ただ、「~ほうが【よかった】」という漠然とした言葉を使う場合、「~」ということの内容を評価しているわけではないのです。
「走るより泳ぐほうがよかった」は、「泳ぐことがよかった」のではなく、「泳ぐという【選択をしたほうが】よかった」ということです。
「僕より君のほうがよかった」は、「君がよかった」のではなく、(意味は同じですが)「君というという【選択をしたほうが】よかった」という意味になります。
つまり、「~ほうが+過去形」ではなく、「~ほうが+よかった」という表現が後悔を表わしている場合が殆んどではないかということです。
【過去に実際にしてしまった選択】と比較して、【そうではない選択】をしたほうが「よかった」と言っていることになるわけですから。
「~ほうがよかった」は、
『~を選択したほうがよかった』
という一連の意味と考えれば良いのではないかと思います。
4、「そのスカートよりこっちのズボンの方が似合ってたな~」は、少し意味合いが違います。

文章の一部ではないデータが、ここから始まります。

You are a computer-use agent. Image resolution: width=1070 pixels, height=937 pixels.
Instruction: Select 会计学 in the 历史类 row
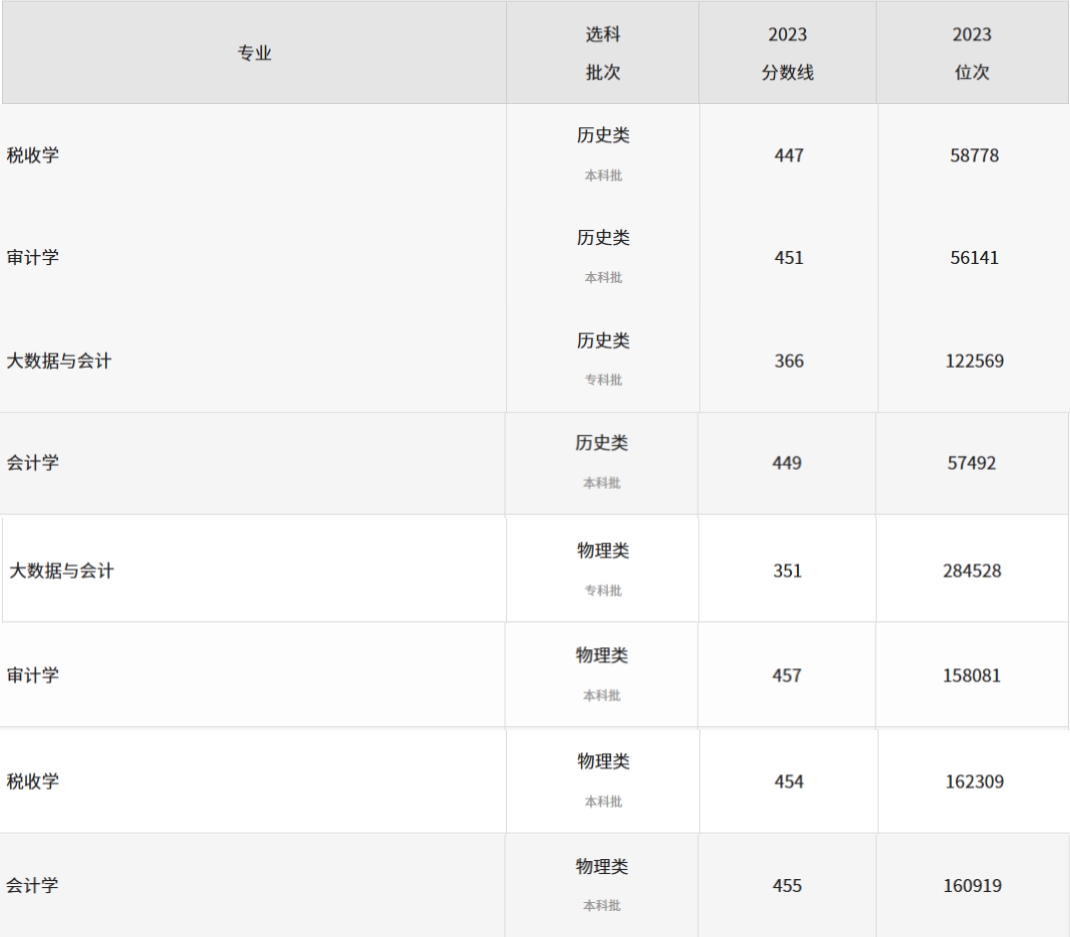pos(33,463)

「そのスカートよりこっちのズボンの方が似合ってた」とすれば、3で述べたように【単なる比較】にすぎません。
後悔の念が含まれているとすれば文末の「てたな~」という、過去に対する詠嘆による効果ということになるでしょう。
「そのスカートよりこっちのズボンの方が似合ってるな~」は、「てるな~」と現在形ですから普遍的な認識としての感想です。
買う前の感想でもよいですし、または、今日はいているのはスカートですが他にズボンも持っていて、そちらのほうが似合うと思う、と相手の人が言っているわけです。

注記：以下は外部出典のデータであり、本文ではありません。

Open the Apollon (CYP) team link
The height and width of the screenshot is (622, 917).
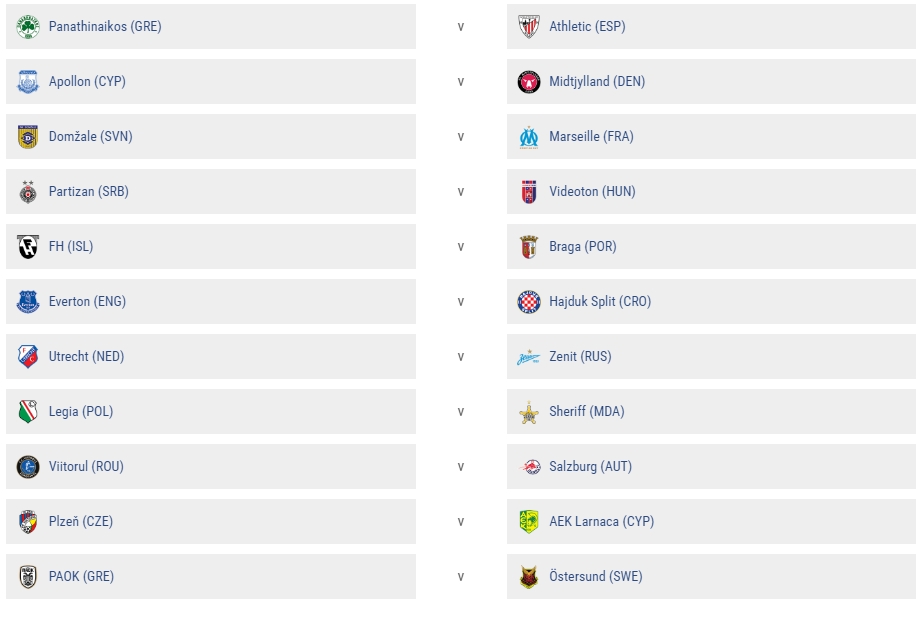(87, 82)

「白の(スカートの)ほうがよかった」は後悔を表わしますから、黒を買ってきた場合でしょう。
自分にものすごく怒る時に「黒のほうがよかったのに!!!」と言うことはできると私は思いますが、やはり、文末が「のに」で終わるのは自然とは言えません。
「ちょっと考えてみればわかりそうなものなのに、どうして気がつかなかったのだろうか ! 黒のほうがよかったのに !!! 本当に私って馬鹿ね !!! 」ぐらいの迫力(または注釈)がないと文章としては不自然に受け取られると思います。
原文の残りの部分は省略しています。